WORK REQUEST 1.
List every source that the article on doctors' views of commercialism in medicine says could be biased.
WORK REQUEST 2.
Write the next few sentences of the article on doctors' views of commercialism in medicine, picking up after its final sentence.

TEXT EXCERPT.
Doctors' concern over health insurance companies influence on medicine

Seven out of 10 doctors believe private health insurance companies are increasingly dictating the delivery of medical care while not always promoting evidence-based care.

Doctors’ views on the creeping commercialisation of the health service are captured in a survey by the Irish Medical Organisation (IMO) which also found that four in five medics agree that “private care can lead to over-investigation”.

One doctor said: “The advertisement of independent sectors for non-evidence-based activity (health checks) exposes persons to excessive medical care, including over-diagnosis and over-treatment. I think of cases of healthy people receiving ionising radiation.”

The survey results, published by the IMO as part of a broader policy paper on commercialism in medicine — Preserving Medical Professionalism in an Increasingly Commercial Healthcare Environment — also found half of doctors agree there are “few independent sources of information with regard to new drug therapies” and that pharmaceutical sales representatives, promotional material and even magazines, journals, and news reports could be biased.

Collected data entries.

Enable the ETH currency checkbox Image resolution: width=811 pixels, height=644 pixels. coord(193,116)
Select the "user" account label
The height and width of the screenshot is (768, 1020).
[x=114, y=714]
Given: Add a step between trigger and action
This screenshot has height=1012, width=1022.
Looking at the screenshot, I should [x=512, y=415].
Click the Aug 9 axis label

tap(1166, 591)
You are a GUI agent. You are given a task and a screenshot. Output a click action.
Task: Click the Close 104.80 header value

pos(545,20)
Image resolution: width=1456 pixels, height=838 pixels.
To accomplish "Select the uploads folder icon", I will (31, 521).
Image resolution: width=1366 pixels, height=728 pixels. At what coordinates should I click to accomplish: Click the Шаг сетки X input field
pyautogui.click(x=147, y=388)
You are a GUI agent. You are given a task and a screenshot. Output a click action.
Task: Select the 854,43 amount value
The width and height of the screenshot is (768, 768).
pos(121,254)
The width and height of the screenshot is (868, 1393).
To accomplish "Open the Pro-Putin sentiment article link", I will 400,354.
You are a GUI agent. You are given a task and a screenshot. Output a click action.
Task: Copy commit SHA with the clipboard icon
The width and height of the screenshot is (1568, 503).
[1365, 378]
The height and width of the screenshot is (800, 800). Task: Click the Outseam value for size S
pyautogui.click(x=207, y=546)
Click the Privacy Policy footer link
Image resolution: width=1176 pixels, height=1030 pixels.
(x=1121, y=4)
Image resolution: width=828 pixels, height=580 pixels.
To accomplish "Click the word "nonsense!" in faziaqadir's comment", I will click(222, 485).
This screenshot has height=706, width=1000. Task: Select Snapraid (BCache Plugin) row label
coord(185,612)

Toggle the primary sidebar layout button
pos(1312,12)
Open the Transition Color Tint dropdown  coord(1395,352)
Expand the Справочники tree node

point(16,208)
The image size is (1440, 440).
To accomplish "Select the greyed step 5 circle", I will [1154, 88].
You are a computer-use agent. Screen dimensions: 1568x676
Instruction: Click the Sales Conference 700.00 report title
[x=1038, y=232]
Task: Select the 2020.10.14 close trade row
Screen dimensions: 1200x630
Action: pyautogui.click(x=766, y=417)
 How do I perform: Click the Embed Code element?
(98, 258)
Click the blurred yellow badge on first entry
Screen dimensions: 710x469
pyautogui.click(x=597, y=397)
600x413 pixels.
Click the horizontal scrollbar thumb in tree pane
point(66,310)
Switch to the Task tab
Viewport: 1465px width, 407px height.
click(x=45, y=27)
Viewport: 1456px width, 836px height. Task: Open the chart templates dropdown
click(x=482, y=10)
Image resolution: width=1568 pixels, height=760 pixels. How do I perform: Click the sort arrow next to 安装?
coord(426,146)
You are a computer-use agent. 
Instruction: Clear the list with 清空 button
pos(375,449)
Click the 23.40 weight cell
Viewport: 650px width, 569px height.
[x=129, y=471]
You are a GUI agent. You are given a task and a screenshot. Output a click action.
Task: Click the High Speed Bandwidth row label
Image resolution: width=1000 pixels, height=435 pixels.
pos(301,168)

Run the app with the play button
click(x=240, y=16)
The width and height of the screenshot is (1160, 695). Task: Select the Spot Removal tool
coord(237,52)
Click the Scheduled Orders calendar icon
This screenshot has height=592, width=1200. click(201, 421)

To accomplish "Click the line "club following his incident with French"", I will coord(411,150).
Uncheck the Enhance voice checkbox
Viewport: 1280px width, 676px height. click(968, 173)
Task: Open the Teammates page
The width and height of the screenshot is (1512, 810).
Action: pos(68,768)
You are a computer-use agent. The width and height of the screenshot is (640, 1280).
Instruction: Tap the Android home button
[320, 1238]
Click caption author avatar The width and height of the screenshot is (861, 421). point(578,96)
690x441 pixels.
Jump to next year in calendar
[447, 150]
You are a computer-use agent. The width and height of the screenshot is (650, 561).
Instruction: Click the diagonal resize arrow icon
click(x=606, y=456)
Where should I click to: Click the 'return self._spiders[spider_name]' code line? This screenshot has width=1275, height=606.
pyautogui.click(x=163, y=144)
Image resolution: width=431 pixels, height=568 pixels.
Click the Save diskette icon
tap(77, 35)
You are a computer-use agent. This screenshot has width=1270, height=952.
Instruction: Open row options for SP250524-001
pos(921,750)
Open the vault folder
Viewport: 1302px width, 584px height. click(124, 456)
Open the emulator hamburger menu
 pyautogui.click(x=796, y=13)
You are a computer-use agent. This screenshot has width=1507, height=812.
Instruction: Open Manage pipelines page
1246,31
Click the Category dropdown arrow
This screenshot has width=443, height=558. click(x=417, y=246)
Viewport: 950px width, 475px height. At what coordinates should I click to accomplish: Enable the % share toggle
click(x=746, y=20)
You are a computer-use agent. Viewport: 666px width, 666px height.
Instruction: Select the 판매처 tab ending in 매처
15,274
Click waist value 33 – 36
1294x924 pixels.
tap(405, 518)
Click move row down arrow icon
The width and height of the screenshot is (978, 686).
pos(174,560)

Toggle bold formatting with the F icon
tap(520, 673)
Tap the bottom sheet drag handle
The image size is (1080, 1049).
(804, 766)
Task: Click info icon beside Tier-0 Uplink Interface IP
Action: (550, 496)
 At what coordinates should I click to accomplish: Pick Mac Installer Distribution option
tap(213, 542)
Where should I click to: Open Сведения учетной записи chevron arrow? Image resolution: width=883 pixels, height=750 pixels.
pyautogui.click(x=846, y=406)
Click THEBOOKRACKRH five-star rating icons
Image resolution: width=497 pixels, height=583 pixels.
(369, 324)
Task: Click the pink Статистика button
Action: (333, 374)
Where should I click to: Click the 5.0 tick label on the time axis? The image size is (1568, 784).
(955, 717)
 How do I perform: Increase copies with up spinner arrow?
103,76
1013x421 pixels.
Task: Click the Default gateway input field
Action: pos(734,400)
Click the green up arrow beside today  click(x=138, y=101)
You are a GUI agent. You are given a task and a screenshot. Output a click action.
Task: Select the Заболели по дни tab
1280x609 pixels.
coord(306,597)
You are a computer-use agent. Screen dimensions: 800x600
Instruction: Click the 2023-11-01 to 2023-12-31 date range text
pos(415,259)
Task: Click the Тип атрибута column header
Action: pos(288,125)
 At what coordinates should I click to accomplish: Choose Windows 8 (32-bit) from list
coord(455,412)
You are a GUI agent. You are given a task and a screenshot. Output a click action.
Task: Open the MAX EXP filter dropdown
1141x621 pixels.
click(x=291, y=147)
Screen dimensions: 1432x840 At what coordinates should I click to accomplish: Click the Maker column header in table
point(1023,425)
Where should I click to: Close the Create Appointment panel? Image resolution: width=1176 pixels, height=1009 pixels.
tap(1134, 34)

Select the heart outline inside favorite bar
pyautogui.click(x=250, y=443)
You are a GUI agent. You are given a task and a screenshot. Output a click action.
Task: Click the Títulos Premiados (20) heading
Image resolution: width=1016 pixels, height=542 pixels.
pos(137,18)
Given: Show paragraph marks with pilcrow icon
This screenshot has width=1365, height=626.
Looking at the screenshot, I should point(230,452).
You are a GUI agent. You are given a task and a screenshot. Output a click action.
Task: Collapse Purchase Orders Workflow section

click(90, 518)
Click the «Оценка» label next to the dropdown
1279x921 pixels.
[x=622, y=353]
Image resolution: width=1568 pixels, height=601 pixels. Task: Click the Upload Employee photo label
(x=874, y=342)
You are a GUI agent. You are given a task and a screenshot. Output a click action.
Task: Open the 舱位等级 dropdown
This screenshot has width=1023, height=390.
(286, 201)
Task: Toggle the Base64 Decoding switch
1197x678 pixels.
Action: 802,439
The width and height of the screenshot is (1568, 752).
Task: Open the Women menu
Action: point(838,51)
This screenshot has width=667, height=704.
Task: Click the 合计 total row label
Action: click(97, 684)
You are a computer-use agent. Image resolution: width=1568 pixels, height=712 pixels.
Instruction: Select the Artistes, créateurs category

REPLY 1.
pharmaceutical sales representatives, promotional material, magazines, journals, news reports

REPLY 2.
Of particular concern to doctors is the role of pharmaceutical companies in the sponsorship of educational events.

The IMO said many doctors believe the pharmaceutical industry has too much influence on Irish medicine and that pharmaceutical therapies are promoted above non-pharmaceutical treatment.

One doctor said: “Pharma companies are too involved in medicine. From research to hospitals they are silent decision makers.”

Another said: “Pharmaceutical company influence means promotional materials are everywhere and management don’t support non drug approaches… knock-on is under-development of non-drug treatment facilities and staff... Huge factor in mental health.” The survey also looked at the affordability of pharmaceutical care. Those without a full medical card face charges of up to €144 per month for prescription drugs under the Drugs Payment Scheme. The IMO said doctors are concerned that due to the high level of out-of-pocket payments for medicines many patients are not adhering to treatment.

More than three quarters (76%) of doctors who responded to the survey agreed with the statement “I am obliged to consider my patients’ financial circumstances when discussing options for care”.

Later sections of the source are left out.